Skybreak! feels like a cross between Superluminal Vagrant Twin and Sunless Seas. Skybreak!'s setting, method for moving between locations, and text-based format are reminiscent of the former, but it has some of the features (such as lore-gathering) of the latter, and its scope is closer to that of the latter.

That isn't to say that Skybreak! is as large as Sunless Seas. It doesn't take nearly as long to win Skybreak!, for instance. (A few hours, three playthroughs, and judicious use of UNDO got me a nice ending in Skybreak!.) However, much of the reason Sunless Seas takes so long is that you spend a lot of your time moving your boat around on the screen and managing your fuel. Strip Sunless Seas down to its item- and knowledge-gathering aspects and its quest trees, and the scope comparison between it and Skybreak! starts to seem more reasonable. Skybreak! really is huge; I can tell from the few hours I've spent on it that there's a lot to the game I have not seen.

Where Skybreak! surpasses both Superluminal Vagrant Twin and Sunless Seas is in its number and variety of role-playing options. At the beginning of Skybreak! you've got a choice of five species (well, four and then an "other" option), two of ten background characteristics, and three of sixteen talents. These affect your win-state goals (as in Sunless Seas), your secondary goals, and the kinds of tasks you're most likely to succeed with. They really are meaningful choices, too: On my first and third playthroughs I made very different character selections, and those two playthroughs looked quite different. By comparison, SVT has no RPG elements, and Sunless Seas allows you fewer options.

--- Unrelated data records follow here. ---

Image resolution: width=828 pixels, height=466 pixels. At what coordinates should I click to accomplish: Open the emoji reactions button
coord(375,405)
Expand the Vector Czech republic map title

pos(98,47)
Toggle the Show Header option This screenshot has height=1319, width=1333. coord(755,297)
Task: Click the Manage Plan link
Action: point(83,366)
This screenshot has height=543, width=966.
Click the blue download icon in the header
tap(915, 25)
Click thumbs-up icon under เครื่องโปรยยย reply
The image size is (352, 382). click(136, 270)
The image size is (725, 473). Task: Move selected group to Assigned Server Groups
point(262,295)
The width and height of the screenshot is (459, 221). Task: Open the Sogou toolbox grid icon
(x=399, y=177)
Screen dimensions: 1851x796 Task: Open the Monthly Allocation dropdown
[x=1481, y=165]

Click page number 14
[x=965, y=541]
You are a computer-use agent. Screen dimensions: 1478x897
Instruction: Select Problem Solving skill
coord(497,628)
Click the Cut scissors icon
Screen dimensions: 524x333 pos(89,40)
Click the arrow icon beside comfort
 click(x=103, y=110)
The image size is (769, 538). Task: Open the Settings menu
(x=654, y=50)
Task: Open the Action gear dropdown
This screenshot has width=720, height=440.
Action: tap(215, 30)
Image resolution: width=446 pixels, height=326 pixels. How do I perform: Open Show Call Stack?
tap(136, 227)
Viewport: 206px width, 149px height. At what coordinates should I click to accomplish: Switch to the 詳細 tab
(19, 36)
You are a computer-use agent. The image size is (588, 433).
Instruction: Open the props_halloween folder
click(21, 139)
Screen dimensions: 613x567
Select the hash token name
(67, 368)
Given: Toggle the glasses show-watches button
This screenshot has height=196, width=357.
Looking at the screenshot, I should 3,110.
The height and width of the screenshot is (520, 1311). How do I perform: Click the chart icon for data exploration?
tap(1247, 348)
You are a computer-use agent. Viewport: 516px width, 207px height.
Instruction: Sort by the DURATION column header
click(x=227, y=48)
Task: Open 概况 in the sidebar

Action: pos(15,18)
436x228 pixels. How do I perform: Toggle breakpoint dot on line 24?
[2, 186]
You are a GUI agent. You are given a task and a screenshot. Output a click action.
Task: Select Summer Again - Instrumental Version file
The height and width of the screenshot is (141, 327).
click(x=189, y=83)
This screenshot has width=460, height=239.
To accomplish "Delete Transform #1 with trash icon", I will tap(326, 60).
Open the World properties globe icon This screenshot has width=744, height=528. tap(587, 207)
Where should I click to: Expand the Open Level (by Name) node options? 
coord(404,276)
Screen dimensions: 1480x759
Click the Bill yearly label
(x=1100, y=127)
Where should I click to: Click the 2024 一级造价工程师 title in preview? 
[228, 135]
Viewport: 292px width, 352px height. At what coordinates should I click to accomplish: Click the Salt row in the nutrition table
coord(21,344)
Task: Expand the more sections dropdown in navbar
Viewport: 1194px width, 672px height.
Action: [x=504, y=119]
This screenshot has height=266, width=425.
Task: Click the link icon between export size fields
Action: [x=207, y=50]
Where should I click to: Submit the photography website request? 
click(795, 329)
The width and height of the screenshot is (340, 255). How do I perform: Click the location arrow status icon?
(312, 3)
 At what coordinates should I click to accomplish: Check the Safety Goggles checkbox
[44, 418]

By biggest criticism of Skybreak! is the random navigation. I can see that this prevents players from doing as much grinding, which would destroy a lot of the fun of the game. But it is also frustrating to be presented with half a dozen or more interesting options for a particular solar system and yet only be able to choose one of them before having to move on, perhaps never to return on that playthrough. The UNDO command does mitigate this frustration somewhat, though, as it allows you to try out the different options and then select the one you like best.

There's a great deal to see and do in Skybreak!. If you enjoy games like this, there's enough content to keep you engaged for many, many hours.